## DO THIS
Render the lines below, from the one containing "Screen dimensions: 307x189" through the one containing "Action: point(288,179)", as a JSON list of strings with one string per line. Skip blank lines and leave the pictures out.

>> start GIVEN RECORDS

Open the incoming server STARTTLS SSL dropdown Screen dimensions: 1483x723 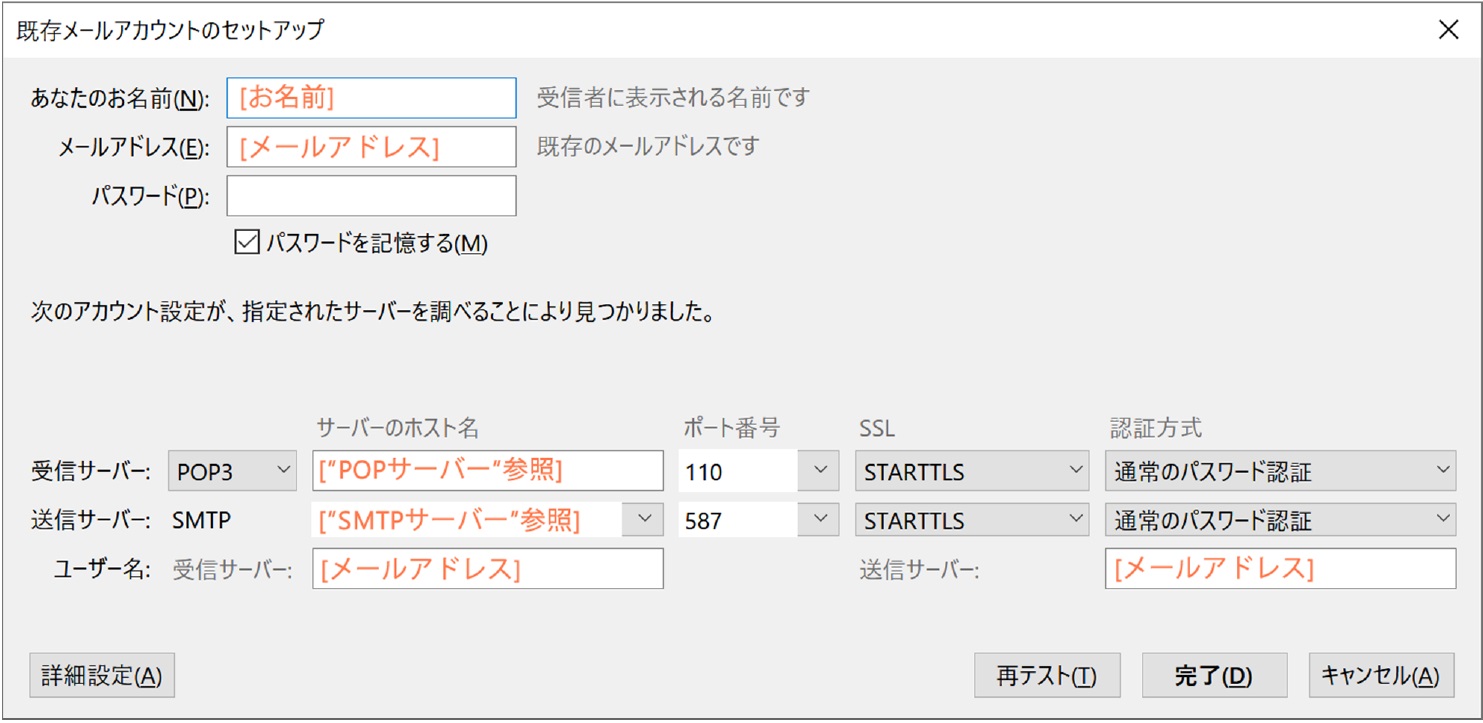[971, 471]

>> end GIVEN RECORDS
>> start GIVEN RECORDS

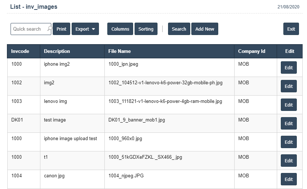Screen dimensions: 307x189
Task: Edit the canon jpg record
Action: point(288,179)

>> end GIVEN RECORDS
>> start GIVEN RECORDS

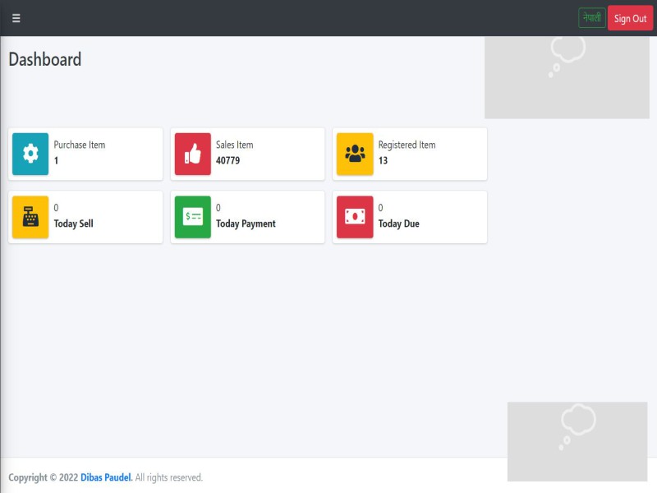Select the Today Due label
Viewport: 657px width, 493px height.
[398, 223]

>> end GIVEN RECORDS

## OUTPUT FOR THIS TASK
[
  "Screen dimensions: 307x189",
  "Task: Edit the canon jpg record",
  "Action: point(288,179)"
]